Before the Interview:
- Research. The best way to be able to address how you will fit in and contribute to the company is to know where their strengths and weaknesses lie. Know what the company does, how well they do it, and who their competition is. The more you know, the more you can tailor your discussion of your experience to fit their needs.
Practice. No one performs well without first practicing. Musicians rehearse, actors rehearse, athletes practice and scrimmage. If they must do this in order to perfect their performance, why not you, the interviewee? Find a trusted friend, advisor, or colleague to help you rehearse the questions you'll likely be asked.
During the Interview:
- Handshake. This is much more important than many people think. This is part of that first impression which is said to be the lasting impression. Your handshake should be firm, not a "knuckle-buster," and brief - two to three pumps. Hands should meet with the web between your forefinger and thumb meeting the web of the other person's hand. The palm of your hand should be perpendicular to the floor. There is a subconscious message that your handshake conveys. If your palm is facing down, putting your hand on top of the other person's hand, you are sending a "dominance" signal. If your palm is up, putting your hand beneath the other's hand, you send a "submissive" signal. When the palms of both hands are perpendicular to the floor, you send an equality or "neutral" signal. This is the effect you want to achieve.
Mirror and match. This is a technique of using body language to build rapport with the interviewer. The simple idea is that you "mirror" the body posture of the person with whom you are talking. If he leans in, you lean in. If he sits back, you sit back. If he crosses his legs, you cross your legs. But be careful! Don't immediately move as he does--don't be obvious. Make a gradual, unobtrusive change to match his position. What this does is create, on a subconscious level of the interviewer's mind, the feeling that you are "the same" as he. Remember that people will hire people they like, or feel a rapport with, over another candidate with equal, or even greater "paper" qualifications. We all like people that are like us. (By the way, this works for dating as well! Watch two people mirroring each other at a bar some time.)

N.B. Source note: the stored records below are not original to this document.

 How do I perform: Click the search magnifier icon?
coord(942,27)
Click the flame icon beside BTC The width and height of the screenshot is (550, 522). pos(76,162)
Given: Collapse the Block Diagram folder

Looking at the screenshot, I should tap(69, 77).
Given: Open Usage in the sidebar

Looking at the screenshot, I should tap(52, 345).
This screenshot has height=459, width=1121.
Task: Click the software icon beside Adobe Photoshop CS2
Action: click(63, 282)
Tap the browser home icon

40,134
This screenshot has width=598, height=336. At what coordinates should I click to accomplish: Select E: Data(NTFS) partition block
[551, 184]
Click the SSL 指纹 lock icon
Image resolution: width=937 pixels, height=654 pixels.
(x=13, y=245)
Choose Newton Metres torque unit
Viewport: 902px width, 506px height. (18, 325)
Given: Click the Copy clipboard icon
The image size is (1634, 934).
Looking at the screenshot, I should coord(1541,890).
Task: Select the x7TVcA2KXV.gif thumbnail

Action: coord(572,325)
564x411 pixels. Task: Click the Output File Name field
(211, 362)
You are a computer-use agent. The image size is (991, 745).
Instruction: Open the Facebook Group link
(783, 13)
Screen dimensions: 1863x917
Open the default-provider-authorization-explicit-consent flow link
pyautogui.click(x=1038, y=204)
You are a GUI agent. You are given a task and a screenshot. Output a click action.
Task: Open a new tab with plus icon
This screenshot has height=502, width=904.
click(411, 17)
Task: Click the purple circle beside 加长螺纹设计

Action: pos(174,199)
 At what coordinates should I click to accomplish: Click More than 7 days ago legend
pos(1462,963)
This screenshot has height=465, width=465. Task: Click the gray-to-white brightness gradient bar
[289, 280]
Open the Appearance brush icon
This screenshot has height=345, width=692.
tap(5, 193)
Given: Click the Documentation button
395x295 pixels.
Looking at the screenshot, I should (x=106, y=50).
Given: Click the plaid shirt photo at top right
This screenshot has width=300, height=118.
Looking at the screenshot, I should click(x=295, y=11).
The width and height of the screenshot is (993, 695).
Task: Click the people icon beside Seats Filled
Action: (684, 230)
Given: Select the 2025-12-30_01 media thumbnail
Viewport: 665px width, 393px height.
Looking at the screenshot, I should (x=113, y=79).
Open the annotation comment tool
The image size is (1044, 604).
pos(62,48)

Paraphrase. When you get a question that is particularly difficult or maybe comes out of left field, reword it and ask it back to the interviewer. Say something like, "Are you asking if I..." or "Do you mean..." or "Just to be clear, do you want to know if..." What this does is give you a few seconds to gather your thoughts, and come up with the answer that will garner the best results. You'd be surprised at how little time it takes for your mind to process the question and produce an answer. These few seconds are often all you need.
These may seem like simple techniques, but they are effective. Use these techniques to ace your next interview!